Extracted entries
::::

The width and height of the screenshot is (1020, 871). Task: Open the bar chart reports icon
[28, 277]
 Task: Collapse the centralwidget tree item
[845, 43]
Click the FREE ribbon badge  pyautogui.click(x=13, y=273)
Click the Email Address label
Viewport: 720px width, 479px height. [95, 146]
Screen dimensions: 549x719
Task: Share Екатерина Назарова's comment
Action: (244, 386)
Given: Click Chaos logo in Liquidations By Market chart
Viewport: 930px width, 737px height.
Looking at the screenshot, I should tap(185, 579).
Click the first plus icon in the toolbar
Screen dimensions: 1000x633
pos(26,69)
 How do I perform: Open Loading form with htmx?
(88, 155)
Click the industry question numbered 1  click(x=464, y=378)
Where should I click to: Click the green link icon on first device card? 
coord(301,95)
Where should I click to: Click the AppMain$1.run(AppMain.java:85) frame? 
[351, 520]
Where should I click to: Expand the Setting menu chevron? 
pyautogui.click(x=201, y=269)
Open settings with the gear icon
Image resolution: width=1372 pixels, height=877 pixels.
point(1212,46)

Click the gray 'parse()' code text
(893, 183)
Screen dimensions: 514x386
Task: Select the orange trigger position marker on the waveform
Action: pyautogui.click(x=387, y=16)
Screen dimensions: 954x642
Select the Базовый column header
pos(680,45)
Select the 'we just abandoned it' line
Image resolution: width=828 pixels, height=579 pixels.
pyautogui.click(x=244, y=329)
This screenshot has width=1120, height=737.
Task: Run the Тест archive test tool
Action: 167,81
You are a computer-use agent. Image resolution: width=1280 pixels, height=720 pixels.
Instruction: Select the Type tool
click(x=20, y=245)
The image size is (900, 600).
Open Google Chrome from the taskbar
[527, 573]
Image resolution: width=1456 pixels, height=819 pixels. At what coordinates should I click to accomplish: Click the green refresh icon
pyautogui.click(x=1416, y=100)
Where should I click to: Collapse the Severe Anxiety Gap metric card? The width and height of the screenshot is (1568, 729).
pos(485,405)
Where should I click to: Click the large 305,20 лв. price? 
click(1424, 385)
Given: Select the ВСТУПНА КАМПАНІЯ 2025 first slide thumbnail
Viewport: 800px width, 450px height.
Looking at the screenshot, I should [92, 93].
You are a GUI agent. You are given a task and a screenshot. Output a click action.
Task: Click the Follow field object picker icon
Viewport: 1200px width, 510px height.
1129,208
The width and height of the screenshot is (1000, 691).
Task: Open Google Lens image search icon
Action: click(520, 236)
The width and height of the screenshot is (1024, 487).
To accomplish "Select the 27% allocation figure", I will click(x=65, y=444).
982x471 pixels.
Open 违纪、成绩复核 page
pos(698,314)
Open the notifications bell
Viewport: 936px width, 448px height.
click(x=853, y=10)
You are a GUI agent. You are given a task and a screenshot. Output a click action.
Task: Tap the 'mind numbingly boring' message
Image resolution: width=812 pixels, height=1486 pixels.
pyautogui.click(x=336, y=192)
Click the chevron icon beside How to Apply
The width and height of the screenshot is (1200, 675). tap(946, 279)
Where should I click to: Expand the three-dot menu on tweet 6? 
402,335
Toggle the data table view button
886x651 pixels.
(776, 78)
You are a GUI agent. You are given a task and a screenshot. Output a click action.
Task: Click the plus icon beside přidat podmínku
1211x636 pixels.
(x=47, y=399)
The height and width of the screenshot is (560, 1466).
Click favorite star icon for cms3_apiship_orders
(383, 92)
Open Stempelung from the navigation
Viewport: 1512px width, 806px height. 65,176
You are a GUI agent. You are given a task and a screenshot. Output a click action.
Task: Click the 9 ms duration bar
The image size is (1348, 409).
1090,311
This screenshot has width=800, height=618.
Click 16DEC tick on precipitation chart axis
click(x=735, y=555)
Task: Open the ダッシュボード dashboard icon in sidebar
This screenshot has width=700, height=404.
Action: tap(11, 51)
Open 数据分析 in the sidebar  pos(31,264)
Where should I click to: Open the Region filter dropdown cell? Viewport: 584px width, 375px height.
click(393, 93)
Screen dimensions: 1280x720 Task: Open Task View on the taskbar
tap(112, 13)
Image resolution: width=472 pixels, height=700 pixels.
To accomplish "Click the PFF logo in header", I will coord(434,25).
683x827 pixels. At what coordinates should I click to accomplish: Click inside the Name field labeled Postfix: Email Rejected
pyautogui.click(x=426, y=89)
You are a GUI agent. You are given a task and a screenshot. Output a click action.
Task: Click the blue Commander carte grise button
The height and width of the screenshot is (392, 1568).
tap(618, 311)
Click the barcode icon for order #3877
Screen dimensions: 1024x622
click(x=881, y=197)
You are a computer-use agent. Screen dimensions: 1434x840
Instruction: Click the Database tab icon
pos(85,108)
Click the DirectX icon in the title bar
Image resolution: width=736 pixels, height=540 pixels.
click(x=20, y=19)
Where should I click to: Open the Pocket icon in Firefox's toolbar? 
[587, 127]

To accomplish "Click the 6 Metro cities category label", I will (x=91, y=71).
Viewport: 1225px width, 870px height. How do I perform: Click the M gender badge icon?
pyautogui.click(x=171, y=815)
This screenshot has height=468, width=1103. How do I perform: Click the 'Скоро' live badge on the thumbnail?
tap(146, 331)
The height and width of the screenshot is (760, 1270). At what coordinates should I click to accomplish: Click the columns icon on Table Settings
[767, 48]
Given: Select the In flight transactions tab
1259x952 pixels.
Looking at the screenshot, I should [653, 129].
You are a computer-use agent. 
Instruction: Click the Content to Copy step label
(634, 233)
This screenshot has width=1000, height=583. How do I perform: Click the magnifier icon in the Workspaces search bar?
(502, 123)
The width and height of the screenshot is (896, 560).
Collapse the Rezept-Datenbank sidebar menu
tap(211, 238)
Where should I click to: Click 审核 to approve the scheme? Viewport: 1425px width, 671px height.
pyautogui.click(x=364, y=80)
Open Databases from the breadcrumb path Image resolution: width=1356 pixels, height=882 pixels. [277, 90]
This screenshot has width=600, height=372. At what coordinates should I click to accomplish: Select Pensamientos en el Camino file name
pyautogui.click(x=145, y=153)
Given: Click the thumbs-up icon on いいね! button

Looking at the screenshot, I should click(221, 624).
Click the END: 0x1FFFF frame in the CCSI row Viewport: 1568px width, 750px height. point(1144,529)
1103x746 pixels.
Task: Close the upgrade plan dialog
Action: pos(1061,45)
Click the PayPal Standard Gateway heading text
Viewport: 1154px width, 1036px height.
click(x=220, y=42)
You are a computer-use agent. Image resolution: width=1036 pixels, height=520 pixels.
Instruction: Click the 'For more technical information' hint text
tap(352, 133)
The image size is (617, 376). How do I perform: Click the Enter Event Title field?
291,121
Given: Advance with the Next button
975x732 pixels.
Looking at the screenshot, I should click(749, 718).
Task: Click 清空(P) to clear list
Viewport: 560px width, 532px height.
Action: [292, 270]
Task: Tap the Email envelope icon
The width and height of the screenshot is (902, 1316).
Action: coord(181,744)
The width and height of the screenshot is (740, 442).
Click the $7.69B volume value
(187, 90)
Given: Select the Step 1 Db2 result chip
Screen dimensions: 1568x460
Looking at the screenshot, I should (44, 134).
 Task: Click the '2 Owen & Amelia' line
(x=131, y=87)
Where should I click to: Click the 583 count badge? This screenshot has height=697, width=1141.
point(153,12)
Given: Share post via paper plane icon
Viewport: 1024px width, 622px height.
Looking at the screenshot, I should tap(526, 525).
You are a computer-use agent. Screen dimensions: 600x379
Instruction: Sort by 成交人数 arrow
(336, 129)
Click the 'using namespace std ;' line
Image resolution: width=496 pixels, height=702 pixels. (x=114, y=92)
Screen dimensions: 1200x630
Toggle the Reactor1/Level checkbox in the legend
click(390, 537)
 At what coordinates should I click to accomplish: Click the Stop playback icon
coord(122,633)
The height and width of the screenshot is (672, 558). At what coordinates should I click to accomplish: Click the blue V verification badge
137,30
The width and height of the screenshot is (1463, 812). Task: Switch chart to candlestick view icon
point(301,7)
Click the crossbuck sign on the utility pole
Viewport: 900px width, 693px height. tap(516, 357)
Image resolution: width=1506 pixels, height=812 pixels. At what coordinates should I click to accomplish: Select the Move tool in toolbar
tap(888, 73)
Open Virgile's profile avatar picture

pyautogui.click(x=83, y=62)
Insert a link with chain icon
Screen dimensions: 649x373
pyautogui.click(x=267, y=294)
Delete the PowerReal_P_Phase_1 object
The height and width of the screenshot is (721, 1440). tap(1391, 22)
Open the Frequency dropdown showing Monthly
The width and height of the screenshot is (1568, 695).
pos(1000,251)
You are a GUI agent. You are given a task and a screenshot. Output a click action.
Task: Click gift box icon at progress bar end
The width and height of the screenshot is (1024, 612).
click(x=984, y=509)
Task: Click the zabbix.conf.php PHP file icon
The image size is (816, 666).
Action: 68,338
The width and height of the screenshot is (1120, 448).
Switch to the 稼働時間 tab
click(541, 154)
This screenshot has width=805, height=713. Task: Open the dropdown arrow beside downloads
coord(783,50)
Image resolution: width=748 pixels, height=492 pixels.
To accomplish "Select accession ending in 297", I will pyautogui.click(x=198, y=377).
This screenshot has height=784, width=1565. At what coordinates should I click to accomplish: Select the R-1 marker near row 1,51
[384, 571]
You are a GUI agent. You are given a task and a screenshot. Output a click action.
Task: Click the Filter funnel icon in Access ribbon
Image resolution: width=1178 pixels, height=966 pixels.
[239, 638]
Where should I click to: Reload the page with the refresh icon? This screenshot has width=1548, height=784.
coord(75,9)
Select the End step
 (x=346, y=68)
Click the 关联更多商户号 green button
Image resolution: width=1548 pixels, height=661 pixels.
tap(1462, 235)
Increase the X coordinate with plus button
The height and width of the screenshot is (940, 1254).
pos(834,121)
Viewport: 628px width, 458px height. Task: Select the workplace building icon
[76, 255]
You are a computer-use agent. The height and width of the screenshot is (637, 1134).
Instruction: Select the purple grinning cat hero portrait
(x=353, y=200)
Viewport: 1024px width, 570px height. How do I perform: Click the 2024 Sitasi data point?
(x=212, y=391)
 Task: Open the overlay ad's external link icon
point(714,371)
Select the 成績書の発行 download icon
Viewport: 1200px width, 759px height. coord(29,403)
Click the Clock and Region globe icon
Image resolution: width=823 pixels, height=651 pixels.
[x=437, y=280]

::::

To do
Lines that include the word "logo" are to be extracted from the data above.

Solution to the exercise
Given: Click Chaos logo in Liquidations By Market chart
To accomplish "Click the PFF logo in header", I will coord(434,25).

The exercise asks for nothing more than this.